This is the main reading room in the Saxon state library. The room is underground and the clear roof is at grass level.
The Saxon State Library (Sächsische Landesbibliothek) in Dresden is the Staatsbibliothek of Saxony and the academic library of the Technische Universität Dresden. It is one of the main public archival centers of Germany. Its treasures,collected over four centuries, were located in the Japanisches Palais and in temporary archives for a long period of time. Since 2002 it is located in a new building merged to the Sächsische Landesbibliothek – Staats- und-Universitätsbibliothek Dresden.

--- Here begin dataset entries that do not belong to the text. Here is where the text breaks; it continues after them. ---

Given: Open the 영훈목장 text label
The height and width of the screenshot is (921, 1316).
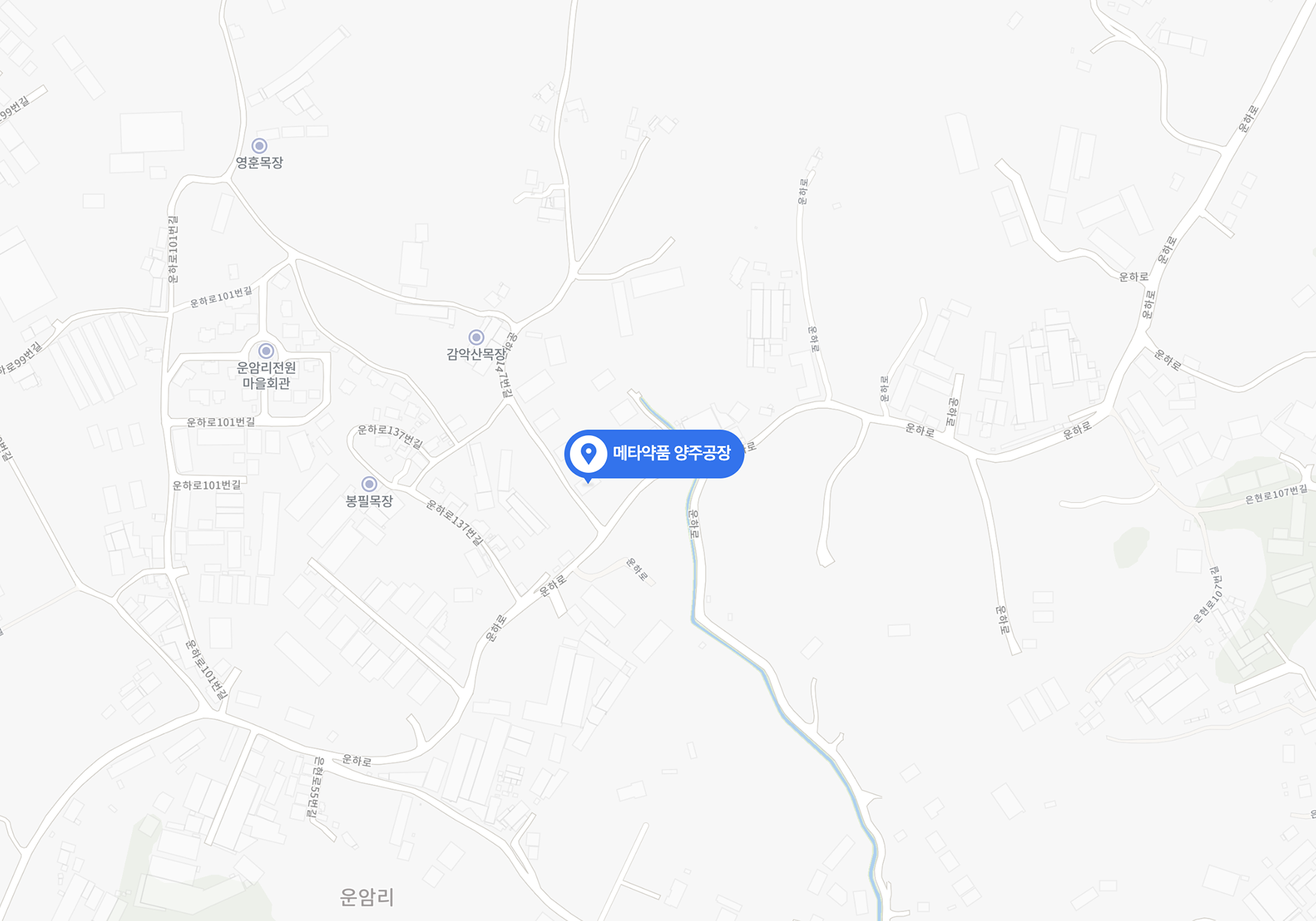Looking at the screenshot, I should (259, 162).
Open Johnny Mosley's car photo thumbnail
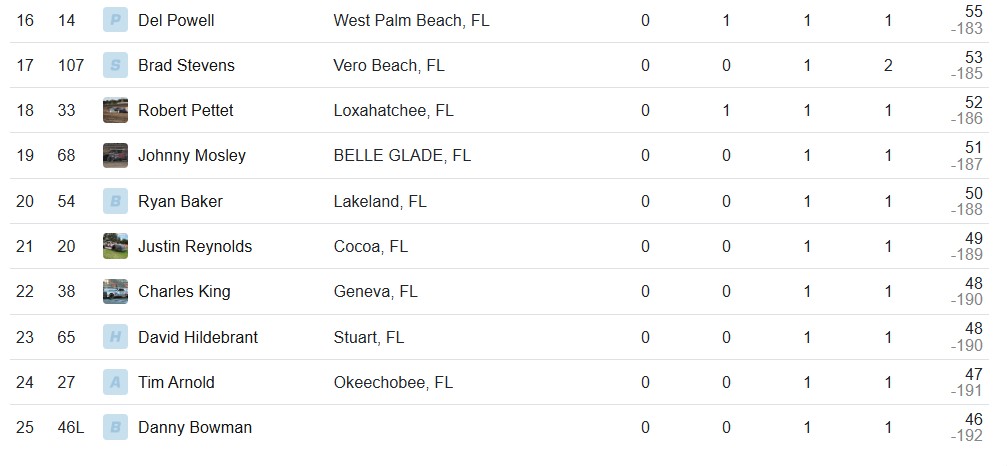Screen dimensions: 1007x466 pos(115,155)
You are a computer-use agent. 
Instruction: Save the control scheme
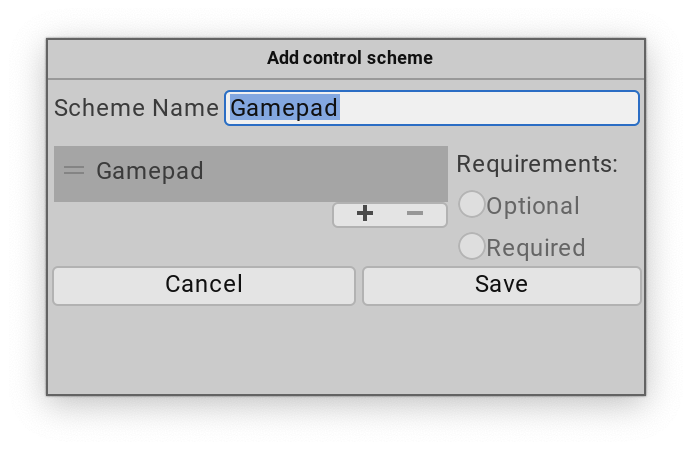tap(501, 285)
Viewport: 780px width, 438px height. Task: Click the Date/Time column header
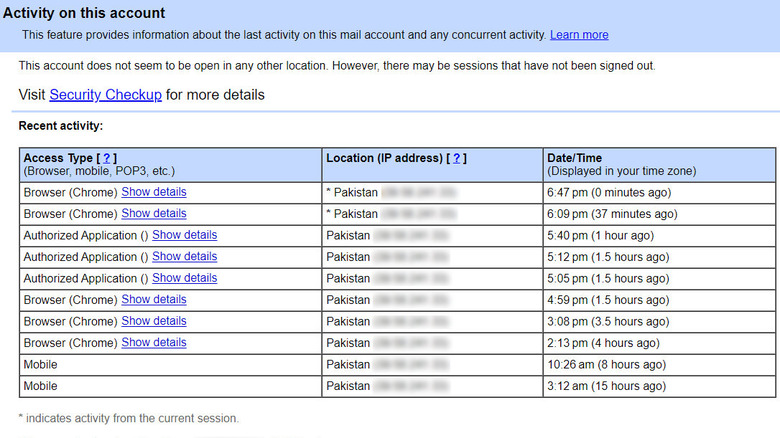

From 1485, the city of Dresden was the seat of the Wettin dukes of Saxony, who from 1547 were prince-electors. The library was founded in 1556, when Prince-Elector Augustus (ruled 1553-1586) started systematically to acquire learned books and literary works. The prince himself inspected the lists of books offered at the book fair in Leipzig, the largest and most important city in his state, whose library had received the contents of the religious houses dissolved at the Reformation. Further, he instructed his diplomats to buy rare and precious books abroad. During the first half of the eighteenth century, under two rulers, Augustus the Strong (ruled 1694-1733) and his son, Augustus II (ruled 1733-1763), Dresden became a major European cultural center. The Court Library became a true state library for Saxony, absorbing many manuscripts, maps, and books from distinguished private collections, with some spectacular purchases, such as the Mayan codex (purchased 1736). In 1727, the Library moved into two wings of the Zwinger Palace. When Frederick the Great of Prussia bombarded Dresden in 1760, some of the library burned: there are singed volumes in the collection to this day. By the end of the eighteenth century it had outgrown its wing of the Zwinger, and it then moved to the Japanese Palace. In 1788 the Saxon Library was opened to the public. Following the proclamation of the Weimar Republic in 1919, it officially became the Saxon State Library, with its strengths continuing to lie in the arts, humanities, social sciences, literature and linguistics.